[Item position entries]

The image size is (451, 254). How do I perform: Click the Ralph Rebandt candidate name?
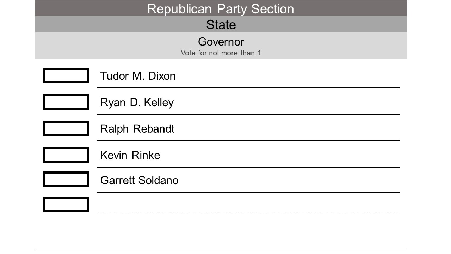pos(137,129)
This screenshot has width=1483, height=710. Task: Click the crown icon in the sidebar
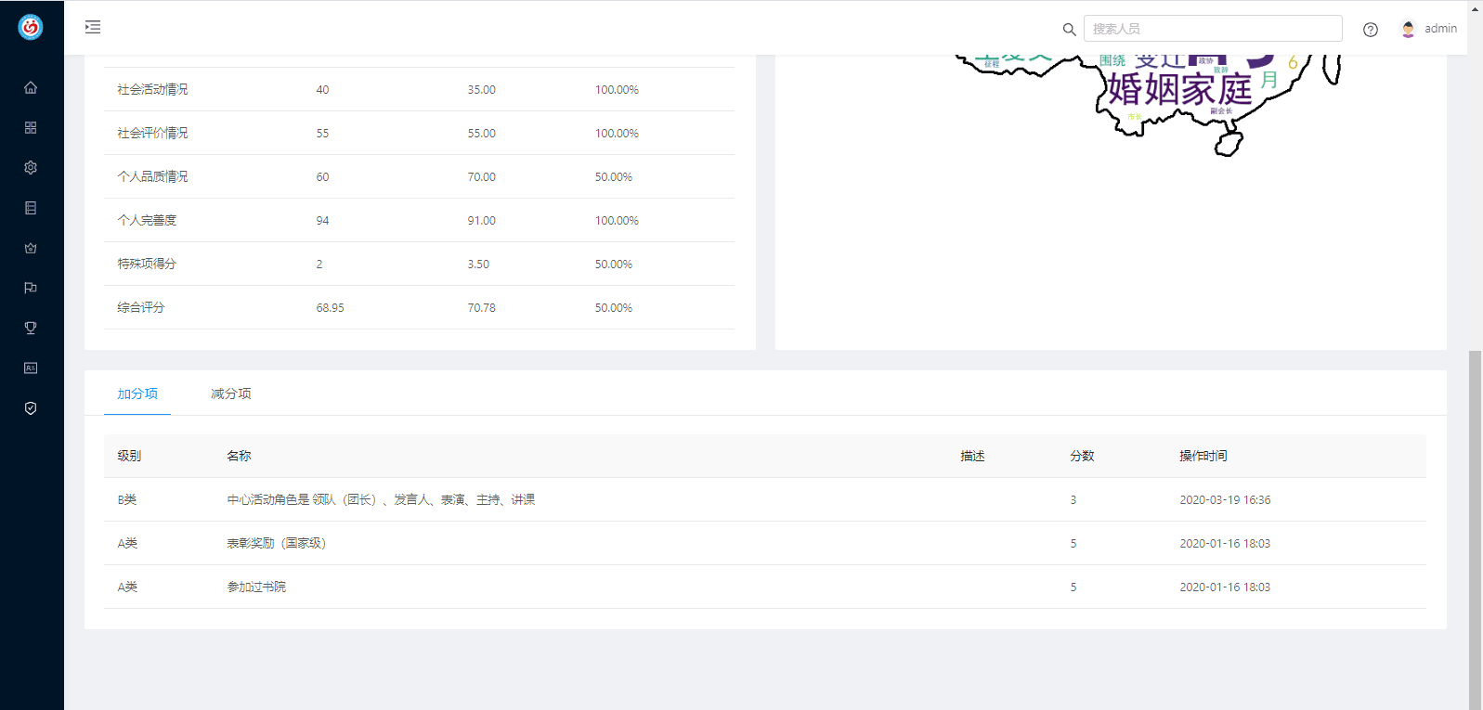point(31,248)
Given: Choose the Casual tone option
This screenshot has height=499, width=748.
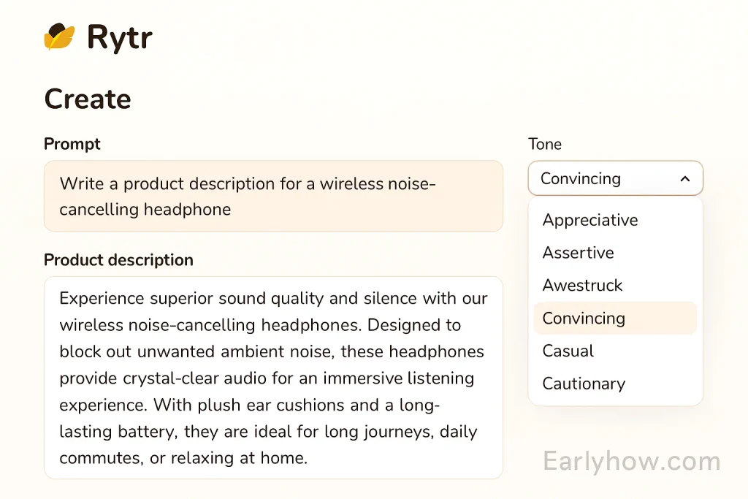Looking at the screenshot, I should click(x=568, y=351).
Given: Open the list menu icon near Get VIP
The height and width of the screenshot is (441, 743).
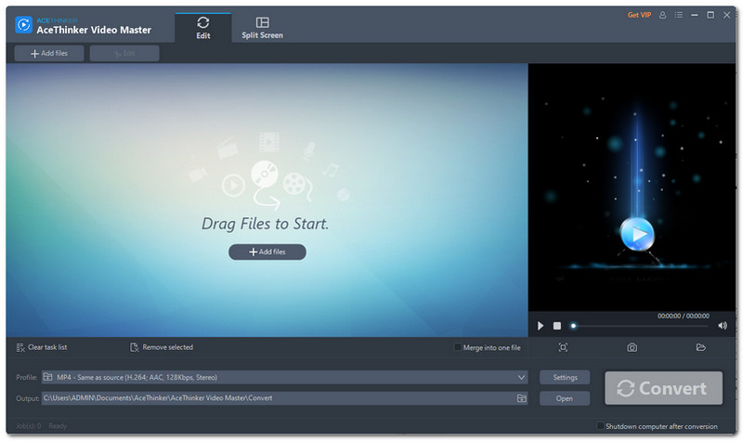Looking at the screenshot, I should pyautogui.click(x=679, y=15).
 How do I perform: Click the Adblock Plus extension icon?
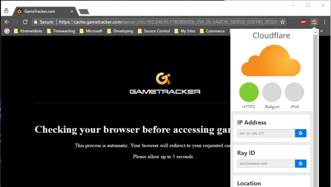[303, 22]
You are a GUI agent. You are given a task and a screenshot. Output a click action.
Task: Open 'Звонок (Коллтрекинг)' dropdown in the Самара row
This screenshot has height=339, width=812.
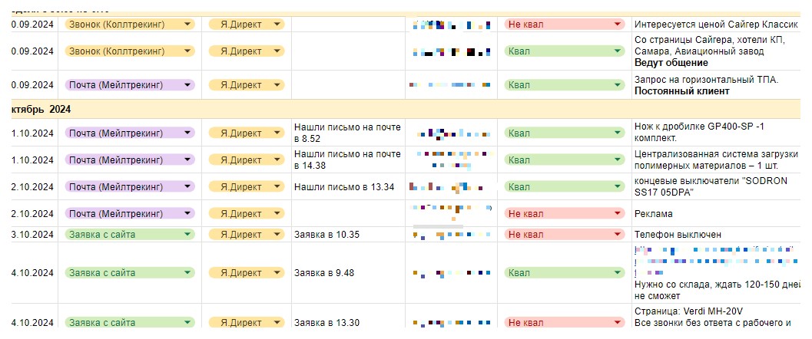tap(187, 51)
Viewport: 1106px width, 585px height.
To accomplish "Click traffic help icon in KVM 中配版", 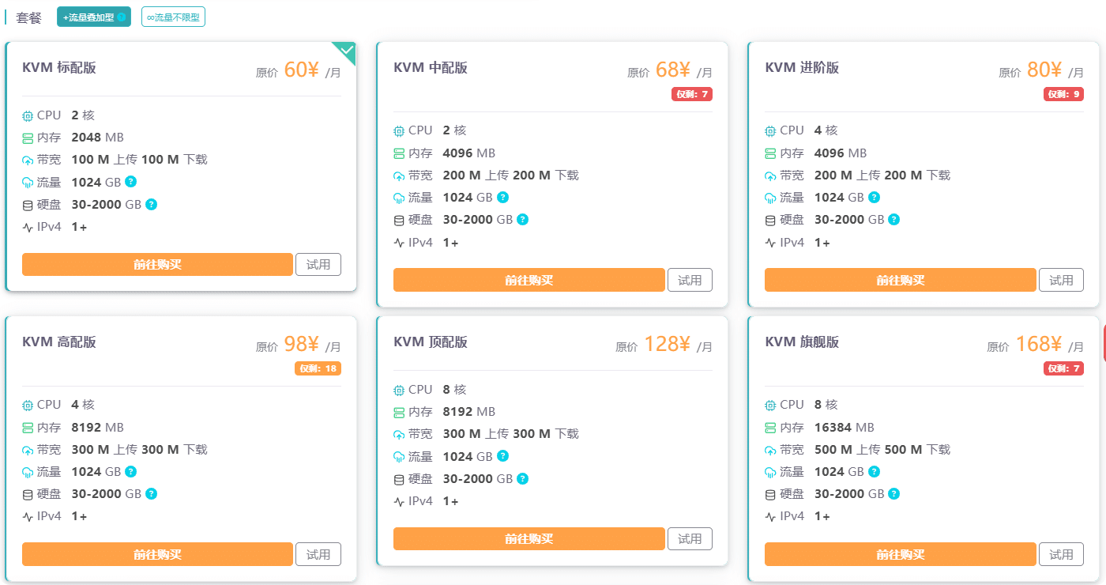I will [502, 198].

- _Given problem_:
Which lines of the rows above contain the string "height"? Return each of them unchanged.

- _Solution for this exercise_:
This screenshot has width=1483, height=710. Task: Click the crown icon in the sidebar
This screenshot has height=499, width=748.
The height and width of the screenshot is (441, 743).
This screenshot has height=339, width=812.
Viewport: 1106px width, 585px height.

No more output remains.